CA returns home today
Chief adviser Professor Muhammad Yunus has stressed the need for establishing a mechanism so that everyone in Bangladesh can vote freely and fairly, without any interruptions or threats.
He put the emphasis during a one-on-one conversation with the founder of the World Economic Forum Klaus Schwab at the annual meeting of the World Economic Forum in Davos of Switzerland on Thursday, said a Bangladesh Sangbad Sangstha report.
Yunus is set to depart Davos for Dhaka Friday night (Switzerland time) via Zurich International Airport, concluding his busy four-day schedule at the WEF annual meeting, which included nearly 50 engagements, reported United News of Bangladesh.
Permanent representative of Bangladesh to the UN in Geneva ambassador Tareq Md Ariful Islam would see him off at the Zurich International Airport. Yunus would reach Dhaka Saturday evening, the UNB report said.
According to the BSS report, while sharing the background stories of the July mass uprising with the global audience, the chief adviser said that the students took to the streets in Bangladesh in the July last year with a simple demand-equal opportunity for jobs.
He narrated how the students during their protest painted graffiti on the walls of Dhaka, expressing their desires and dreams.
Yunus said that all the young people who became voters over the last 16 years did not get a chance to vote, which was very unfortunate.
Presenting the reform agendas of the incumbent interim government, the 84-year-old economist and the 2006 Nobel Peace Prize winner said that unless they knew what kind of election the country’s people wanted, they could not go into polls.
Mentioning that the government was waiting to hold an election, he said that the country’s people had to decide the process then – whether they would go for the short agenda or the long agenda.
The chief adviser said that they had targeted the end of 2025 for the election to take place if people went for a quick reform agenda.
‘If people say, no - we need a longer list of reforms; we need another six months,’ he said.
Terming the present generation as the most powerful generation in human history, the chief adviser said that it was the generation of world having a huge potential.
About the role of students, he stated that technology had transformed them; they were no longer just Bangladeshi youths but they had become part of a global generation.
‘We define that new Bangladesh and we are committed to creating that new Bangladesh,’ professor Yunus said.
The chief adviser said that demands from the movement reflected a desire to move beyond the old Bangladesh and work towards creating a new one.
He talked about a consensus commission to build national unity, and based on the consensus of all parties and civil society organisations, they would prepare the ‘July Charter’, a document named after the month of July when a mass uprising took place in Bangladesh.
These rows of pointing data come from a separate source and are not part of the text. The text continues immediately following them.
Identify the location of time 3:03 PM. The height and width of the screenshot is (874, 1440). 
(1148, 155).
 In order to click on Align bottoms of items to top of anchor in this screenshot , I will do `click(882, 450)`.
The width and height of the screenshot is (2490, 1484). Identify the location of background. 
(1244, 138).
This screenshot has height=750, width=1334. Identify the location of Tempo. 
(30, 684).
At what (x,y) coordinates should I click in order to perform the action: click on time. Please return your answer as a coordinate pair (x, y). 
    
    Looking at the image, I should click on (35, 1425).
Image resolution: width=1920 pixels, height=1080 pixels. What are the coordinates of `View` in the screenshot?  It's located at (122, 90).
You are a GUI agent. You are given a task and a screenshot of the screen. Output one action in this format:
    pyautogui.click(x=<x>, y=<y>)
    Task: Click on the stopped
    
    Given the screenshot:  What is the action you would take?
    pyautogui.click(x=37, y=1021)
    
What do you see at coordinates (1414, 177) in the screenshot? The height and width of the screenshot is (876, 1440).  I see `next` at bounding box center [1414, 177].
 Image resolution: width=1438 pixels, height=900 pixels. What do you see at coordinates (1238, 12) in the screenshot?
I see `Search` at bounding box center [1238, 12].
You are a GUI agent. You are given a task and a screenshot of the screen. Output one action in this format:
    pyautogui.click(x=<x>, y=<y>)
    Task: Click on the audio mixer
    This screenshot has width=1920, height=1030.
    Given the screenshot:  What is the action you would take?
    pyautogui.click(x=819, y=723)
Former US vice-president Al Gore, who has emerged as one of the world’s top climate change activists, praised the global ‘Three Zero’ movement launched by professor Yunus to combat carbon emissions, wealth concentration, poverty and unemployment while he met Yunus on the same day, said another BSS report.
During the meeting, he vowed to support Bangladesh’s reform programmes taken by the Yunus’s interim government, chief adviser’s deputy press secretary Abul Kalam Azad Majumder told media.
They discussed the July uprising, climate change, mitigation of the adverse impacts of global warming, the reform initiatives undertaken by the Bangladesh interim government, and election and geopolitical issues.
The former US vice-president expressed his support for the Bangladesh’s reform programmes and fixing Bangladesh’s institutions and its democratic transition through a free and fair election.
Professor Yunus handed him a copy of ‘The Art of Triumph’, the celebrated art book on graffiti and wall paintings drawn during the July uprising.
Al Gore lauded the ‘amazing’ book and the revolutionary spirit of the Bangladeshi young people. ‘I looked at every page of the book,’ he said.
On Friday, American investor Ray Dalio, founder of Marino Management and Dalio Family Office, Amer Alireza, chairman of the executive committee, Xenel Group (Red Sea Gateway Terminal Company), met Yunus during the summit. They discussed areas of cooperation, according to BSS.
The chief adviser is scheduled to attend seven events on his final day of his visit to Switzerland on the day.